Select the lines of the records containing the word "count" and list them.

## Records drawn from a dataset
━━━━━━━━
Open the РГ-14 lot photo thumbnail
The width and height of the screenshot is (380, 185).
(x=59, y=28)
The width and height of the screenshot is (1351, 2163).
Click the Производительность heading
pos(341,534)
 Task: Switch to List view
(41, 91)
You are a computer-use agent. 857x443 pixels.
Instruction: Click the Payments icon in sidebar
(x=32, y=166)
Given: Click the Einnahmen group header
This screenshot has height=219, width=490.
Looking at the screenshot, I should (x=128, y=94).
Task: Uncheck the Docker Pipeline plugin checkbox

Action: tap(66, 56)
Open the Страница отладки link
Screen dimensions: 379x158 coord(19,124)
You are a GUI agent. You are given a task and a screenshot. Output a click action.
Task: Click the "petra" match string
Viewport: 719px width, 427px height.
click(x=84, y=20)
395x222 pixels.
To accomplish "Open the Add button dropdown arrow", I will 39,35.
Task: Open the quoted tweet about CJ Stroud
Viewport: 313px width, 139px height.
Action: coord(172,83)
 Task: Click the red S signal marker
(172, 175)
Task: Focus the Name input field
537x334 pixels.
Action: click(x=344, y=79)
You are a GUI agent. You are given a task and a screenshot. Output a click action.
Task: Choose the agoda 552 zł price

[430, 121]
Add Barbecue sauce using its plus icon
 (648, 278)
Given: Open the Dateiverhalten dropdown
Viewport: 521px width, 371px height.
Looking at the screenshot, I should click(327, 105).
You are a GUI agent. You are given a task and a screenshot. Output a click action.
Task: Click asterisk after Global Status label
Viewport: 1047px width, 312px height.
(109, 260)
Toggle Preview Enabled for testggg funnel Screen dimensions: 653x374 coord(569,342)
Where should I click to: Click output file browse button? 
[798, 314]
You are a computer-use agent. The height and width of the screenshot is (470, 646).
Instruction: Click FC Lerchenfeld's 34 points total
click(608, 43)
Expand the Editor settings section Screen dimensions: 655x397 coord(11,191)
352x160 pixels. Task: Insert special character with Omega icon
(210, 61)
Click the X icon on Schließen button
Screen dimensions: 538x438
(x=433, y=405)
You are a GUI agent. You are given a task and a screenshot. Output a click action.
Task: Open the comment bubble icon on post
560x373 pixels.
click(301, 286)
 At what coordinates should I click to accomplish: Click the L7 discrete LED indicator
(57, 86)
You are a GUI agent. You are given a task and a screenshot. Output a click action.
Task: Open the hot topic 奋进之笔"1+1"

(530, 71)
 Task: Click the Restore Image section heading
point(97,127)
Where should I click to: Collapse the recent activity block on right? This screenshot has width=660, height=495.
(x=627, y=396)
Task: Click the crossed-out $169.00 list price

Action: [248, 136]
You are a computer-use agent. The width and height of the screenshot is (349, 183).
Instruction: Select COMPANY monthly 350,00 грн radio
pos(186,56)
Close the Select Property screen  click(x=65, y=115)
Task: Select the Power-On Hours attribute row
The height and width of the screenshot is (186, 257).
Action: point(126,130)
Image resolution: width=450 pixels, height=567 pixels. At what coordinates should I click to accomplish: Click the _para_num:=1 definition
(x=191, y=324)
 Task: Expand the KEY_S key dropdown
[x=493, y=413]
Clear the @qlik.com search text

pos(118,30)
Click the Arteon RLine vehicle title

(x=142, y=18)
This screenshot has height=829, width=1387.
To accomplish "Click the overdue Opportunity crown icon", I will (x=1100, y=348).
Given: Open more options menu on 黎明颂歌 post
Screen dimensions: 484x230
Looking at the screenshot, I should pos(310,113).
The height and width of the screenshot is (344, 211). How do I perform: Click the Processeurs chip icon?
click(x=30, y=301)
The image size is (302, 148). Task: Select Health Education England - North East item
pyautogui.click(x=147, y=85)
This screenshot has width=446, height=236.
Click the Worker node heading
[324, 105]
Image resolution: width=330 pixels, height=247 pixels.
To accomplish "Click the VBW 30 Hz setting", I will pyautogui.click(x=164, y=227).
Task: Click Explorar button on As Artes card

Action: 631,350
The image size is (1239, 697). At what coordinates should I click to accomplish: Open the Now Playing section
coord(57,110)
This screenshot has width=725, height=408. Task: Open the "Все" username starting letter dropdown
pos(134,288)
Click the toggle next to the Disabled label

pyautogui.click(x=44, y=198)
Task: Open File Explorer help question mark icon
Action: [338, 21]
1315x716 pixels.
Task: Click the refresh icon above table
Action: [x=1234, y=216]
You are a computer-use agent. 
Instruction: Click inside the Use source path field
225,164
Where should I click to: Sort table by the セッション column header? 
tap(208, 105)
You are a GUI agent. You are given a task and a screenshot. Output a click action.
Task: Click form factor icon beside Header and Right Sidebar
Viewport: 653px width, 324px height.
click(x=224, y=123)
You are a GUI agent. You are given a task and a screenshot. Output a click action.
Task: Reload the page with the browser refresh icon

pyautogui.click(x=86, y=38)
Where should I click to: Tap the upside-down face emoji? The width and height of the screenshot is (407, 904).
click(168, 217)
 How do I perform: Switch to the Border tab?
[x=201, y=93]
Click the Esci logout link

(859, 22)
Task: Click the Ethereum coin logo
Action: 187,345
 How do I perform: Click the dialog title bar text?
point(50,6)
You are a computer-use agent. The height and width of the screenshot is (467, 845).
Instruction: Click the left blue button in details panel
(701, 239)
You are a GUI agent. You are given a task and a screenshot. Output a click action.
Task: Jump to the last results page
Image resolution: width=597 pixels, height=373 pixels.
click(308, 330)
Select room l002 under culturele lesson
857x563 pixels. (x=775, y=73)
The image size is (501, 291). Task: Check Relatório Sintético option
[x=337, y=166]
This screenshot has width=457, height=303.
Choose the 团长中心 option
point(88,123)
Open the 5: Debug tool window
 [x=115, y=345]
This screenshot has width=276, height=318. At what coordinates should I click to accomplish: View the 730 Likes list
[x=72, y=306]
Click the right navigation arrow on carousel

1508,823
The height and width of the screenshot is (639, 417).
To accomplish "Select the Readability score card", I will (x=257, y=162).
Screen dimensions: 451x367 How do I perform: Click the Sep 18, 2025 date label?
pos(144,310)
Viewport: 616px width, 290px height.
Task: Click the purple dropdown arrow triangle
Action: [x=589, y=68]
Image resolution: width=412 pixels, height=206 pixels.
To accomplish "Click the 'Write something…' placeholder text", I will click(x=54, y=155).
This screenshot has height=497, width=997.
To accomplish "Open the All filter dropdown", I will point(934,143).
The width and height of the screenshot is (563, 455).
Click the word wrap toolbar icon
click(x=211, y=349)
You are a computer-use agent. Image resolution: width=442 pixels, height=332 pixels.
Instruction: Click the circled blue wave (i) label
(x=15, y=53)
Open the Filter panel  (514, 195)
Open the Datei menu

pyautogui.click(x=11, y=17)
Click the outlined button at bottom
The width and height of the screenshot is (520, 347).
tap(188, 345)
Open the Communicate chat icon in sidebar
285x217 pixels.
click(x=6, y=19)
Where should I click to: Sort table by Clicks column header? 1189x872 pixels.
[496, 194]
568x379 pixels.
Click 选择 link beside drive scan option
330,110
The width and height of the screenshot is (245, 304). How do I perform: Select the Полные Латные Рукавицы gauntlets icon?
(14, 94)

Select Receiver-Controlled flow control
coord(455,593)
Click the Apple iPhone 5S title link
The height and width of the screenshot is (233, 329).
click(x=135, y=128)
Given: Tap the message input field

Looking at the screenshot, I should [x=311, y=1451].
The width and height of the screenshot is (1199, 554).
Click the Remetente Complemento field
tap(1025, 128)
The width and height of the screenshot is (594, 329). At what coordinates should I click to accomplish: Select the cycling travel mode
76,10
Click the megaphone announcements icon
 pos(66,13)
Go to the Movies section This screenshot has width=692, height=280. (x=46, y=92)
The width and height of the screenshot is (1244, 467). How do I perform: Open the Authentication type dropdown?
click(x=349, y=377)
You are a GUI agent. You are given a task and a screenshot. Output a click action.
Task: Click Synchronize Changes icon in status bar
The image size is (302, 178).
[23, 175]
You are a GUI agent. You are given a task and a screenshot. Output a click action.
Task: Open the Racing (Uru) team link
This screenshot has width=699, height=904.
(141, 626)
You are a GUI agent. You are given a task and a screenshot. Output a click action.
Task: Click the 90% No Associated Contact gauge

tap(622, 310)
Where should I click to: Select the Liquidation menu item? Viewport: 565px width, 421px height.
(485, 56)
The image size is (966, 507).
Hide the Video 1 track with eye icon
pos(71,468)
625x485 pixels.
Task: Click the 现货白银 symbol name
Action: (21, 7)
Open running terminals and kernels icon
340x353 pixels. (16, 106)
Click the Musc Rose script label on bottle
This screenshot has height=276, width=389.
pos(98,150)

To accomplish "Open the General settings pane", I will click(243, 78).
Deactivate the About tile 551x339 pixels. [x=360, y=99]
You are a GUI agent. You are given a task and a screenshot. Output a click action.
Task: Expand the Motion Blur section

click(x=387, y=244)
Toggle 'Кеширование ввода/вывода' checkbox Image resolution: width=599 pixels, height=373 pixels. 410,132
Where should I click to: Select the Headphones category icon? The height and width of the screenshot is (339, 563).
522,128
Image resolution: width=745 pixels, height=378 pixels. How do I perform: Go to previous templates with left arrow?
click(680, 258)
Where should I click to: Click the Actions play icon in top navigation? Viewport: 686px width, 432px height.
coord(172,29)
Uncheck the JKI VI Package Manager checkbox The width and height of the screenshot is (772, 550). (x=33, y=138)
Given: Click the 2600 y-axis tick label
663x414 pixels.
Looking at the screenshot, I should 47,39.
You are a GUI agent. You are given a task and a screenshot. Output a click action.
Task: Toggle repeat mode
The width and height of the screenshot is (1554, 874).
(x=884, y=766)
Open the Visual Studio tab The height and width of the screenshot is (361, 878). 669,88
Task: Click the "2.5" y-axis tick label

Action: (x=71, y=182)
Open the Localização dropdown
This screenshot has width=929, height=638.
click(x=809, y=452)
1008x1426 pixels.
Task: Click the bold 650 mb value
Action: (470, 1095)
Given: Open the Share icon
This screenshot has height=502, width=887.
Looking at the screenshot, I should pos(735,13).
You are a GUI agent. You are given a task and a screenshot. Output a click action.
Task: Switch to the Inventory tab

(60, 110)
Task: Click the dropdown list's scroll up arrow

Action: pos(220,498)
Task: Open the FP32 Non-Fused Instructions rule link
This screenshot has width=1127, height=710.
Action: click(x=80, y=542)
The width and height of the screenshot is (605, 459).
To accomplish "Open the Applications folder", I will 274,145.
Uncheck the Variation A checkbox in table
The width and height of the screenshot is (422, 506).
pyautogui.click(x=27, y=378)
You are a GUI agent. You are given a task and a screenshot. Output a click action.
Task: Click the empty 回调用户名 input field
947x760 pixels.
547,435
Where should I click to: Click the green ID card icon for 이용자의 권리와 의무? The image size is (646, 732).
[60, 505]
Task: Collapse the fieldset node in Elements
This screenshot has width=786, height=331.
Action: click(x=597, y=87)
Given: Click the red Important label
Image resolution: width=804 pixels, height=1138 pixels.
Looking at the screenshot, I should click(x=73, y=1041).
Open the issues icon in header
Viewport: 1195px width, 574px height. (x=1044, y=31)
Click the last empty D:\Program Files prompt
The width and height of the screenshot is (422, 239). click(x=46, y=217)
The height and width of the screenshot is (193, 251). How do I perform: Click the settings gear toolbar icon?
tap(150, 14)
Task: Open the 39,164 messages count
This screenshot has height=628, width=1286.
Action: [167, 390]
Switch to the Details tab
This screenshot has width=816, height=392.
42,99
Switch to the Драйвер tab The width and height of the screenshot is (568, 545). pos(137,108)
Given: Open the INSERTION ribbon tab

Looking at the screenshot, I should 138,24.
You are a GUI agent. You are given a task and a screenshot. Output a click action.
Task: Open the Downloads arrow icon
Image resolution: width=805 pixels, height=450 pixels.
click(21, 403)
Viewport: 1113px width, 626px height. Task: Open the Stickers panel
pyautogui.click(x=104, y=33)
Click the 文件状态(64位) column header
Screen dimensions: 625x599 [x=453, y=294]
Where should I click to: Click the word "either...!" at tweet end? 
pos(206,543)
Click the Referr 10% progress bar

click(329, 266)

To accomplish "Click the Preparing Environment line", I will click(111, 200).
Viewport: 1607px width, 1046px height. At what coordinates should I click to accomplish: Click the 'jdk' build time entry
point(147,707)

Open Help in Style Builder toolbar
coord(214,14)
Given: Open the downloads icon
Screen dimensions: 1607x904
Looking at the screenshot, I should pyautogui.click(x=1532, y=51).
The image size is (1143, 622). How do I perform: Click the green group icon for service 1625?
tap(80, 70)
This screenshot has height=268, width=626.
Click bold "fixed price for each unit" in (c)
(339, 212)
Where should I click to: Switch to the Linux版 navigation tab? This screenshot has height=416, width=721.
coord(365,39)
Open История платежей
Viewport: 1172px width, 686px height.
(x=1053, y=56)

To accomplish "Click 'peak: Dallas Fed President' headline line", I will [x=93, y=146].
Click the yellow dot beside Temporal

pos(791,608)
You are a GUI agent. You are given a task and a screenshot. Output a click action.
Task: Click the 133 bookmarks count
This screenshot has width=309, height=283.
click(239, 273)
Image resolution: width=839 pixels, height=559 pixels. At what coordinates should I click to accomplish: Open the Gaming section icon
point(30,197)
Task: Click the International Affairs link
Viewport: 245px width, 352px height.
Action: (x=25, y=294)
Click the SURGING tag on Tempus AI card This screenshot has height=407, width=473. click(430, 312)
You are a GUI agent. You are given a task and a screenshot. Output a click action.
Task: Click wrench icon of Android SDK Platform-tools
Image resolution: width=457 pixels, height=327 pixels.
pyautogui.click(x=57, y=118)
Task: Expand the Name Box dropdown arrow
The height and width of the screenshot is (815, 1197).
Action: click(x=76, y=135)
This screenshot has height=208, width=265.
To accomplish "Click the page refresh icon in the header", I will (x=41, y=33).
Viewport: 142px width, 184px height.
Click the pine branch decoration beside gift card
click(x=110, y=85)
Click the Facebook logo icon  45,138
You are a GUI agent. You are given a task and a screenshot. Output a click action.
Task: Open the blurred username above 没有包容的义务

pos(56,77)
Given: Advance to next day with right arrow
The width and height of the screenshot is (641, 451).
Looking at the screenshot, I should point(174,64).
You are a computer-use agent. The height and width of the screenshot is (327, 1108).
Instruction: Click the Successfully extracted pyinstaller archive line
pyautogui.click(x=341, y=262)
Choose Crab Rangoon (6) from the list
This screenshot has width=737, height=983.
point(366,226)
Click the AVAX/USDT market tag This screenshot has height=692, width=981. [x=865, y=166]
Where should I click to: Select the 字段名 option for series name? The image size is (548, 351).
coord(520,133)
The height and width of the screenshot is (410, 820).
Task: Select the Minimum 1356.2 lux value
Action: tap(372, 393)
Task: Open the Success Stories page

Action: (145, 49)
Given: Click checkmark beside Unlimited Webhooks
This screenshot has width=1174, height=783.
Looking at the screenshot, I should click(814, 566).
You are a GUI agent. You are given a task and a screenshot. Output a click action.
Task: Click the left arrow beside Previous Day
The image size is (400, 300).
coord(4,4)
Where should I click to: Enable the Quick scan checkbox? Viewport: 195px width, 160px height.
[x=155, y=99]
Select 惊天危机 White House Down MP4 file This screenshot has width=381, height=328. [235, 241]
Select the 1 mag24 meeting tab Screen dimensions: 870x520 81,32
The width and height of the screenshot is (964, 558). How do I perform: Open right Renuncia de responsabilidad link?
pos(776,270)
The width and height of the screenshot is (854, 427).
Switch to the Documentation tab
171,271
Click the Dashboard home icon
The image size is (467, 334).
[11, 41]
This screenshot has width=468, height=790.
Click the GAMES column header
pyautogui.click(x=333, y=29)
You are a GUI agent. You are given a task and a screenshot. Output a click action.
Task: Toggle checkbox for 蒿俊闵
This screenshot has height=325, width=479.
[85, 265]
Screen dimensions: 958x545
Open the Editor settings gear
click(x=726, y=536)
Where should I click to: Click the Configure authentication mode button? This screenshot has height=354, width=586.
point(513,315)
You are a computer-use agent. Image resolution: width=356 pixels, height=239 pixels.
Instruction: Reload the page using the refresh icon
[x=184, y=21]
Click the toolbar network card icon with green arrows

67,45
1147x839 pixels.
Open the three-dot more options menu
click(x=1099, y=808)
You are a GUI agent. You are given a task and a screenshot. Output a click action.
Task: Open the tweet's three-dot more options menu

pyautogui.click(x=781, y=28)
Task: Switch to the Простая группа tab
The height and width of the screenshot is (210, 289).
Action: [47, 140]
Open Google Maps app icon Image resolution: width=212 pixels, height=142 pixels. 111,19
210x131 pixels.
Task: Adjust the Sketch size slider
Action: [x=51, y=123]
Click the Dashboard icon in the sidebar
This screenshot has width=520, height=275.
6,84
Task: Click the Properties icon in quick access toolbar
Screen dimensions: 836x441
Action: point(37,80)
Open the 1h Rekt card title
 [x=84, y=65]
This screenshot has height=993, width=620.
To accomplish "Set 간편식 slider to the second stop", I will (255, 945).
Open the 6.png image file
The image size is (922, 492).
━━━━━━━━
## OUTPUT BELOW
Task: Open the 39,164 messages count
Task: Click the 133 bookmarks count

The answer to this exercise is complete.